Fire-Rated Glazing Council Shares IBC Updates

During the fire-rated glazing council meeting last week at the Glass Association of North America’s (GANA) Annual Conference at the Coronado Island Marriott Resort and Spa in San Diego, Thomas Zaremba, GANA’s code consultant, provided an update on the 2012 International Building Code (IBC), including the latest changes and proposals affecting the glass and glazing industry.

Zaremba reviewed several code chapters, including those affecting IBC Chapter 10 for schools. One proposal would have added fire-rated corridors to already-sprinklered E-occupancies. According to Zaremba, the proposal stemmed from a statistic that more than 6,000 fires occur annually in schools, causing 85 or more injuries compared to other non-residential occupancies but also more than $100 million in property damage. While the Glazing Industry Code Committee (GICC) submitted a public comment in favor of the proposal, ultimately it was disapproved.

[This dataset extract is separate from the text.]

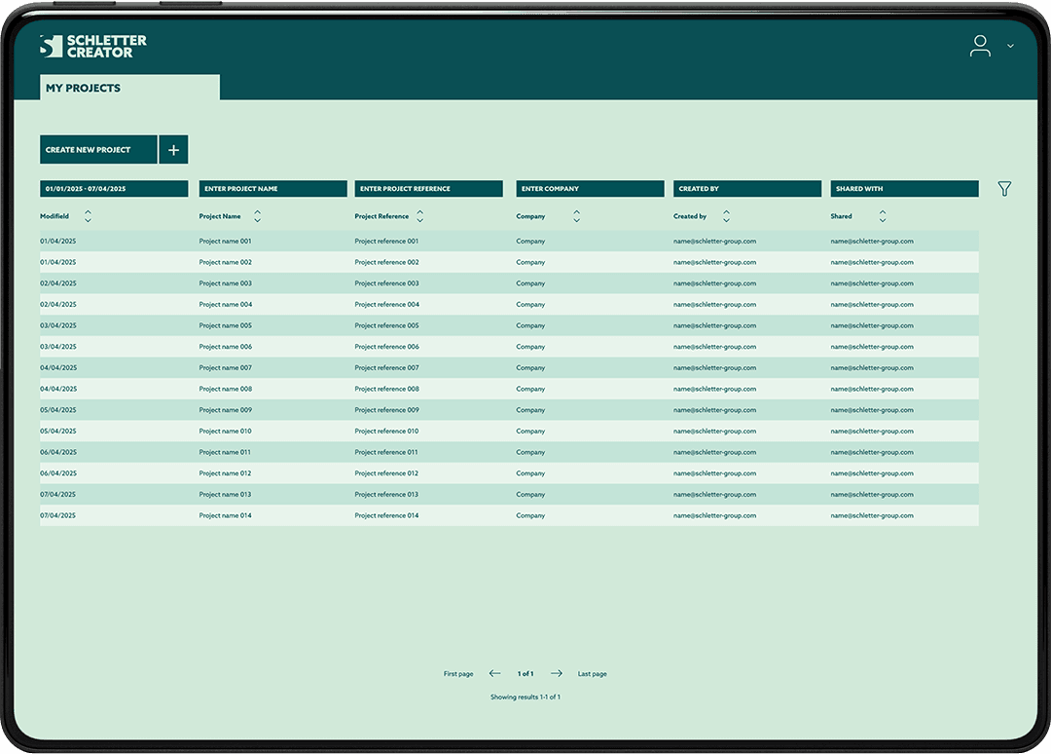Sort the Shared column
Viewport: 1051px width, 754px height.
point(883,216)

Speaking of IBC Chapter 7 on fire safety, Zaremba said a code change proposal was approved that will provide a consistent sequence for testing ASTM E119 rated glazing when it is used in temperature rise fire doors tested to NFPA 252. This change will be a part of the 2015 IBC.

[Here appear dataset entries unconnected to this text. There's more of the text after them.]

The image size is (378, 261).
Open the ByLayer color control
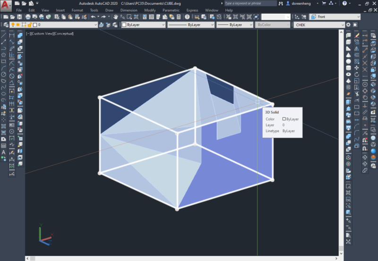(x=143, y=25)
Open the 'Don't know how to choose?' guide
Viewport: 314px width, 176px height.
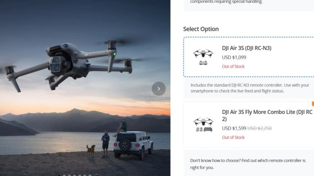(248, 164)
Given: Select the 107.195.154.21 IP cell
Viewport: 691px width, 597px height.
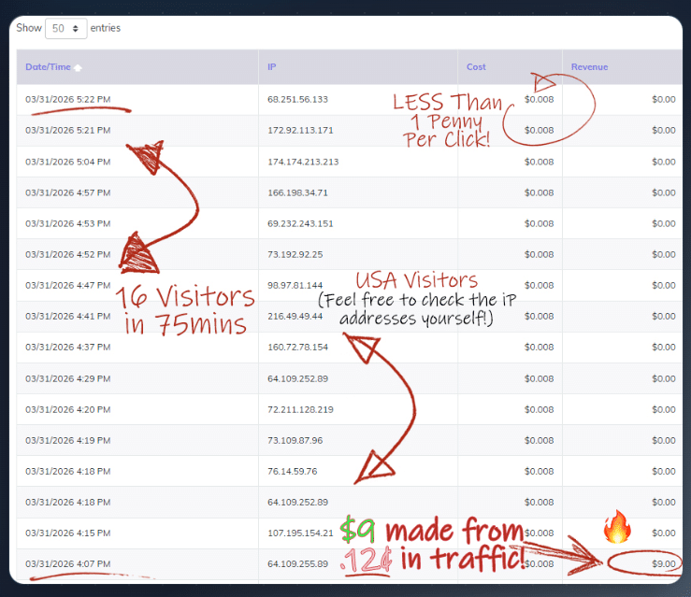Looking at the screenshot, I should coord(300,533).
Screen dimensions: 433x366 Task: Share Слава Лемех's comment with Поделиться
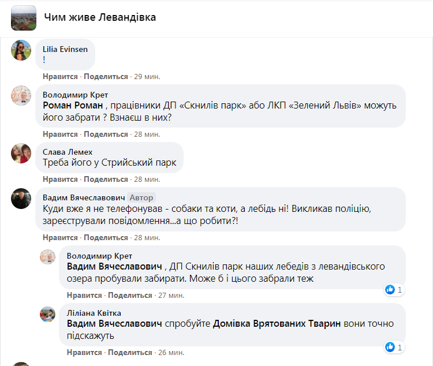click(x=106, y=179)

While Chapter 7: Fire Safety – Section 703.4 became a part of the IBC in 2012, GANA’s Fire Code Action Committee (FCAC) proposed that it be deleted from the 2015 IBC.

“This section of the code prohibits the use of sprinklers or other automatic suppression devices in testing for the fire-resistance ratings of construction materials, specifically, glazing,” said Zaremba.

The section was created to reverse an acceptance criteria (AC) adopted by ICC-ES (AC385) that allowed special sprinkler heads to wet glass and secure a two-hour fire-resistance wall rating, according to Zaremba; the IBC withdrew the AC385 provision shortly after this section was adopted.

Zaremba also noted the latest code development cycle started on January 3, 2013. One proposal the FCAC is submitting for the next cycle would either require all high-rise buildings to be retrofit with sprinklers or that they undergo a written engineering assessment providing evidence that the passive protections in the building provide the life safety equivalent to an automatic suppression system.

The Adhoc Health Care Committee will also submit proposals to eliminate fire-rated corridors upon approval of the authority having jurisdiction upon retrofitting hospitals with sprinklers. The IBC Code Technical Committee also will submit a proposal for the same result in nursing home facilities, said Zaremba.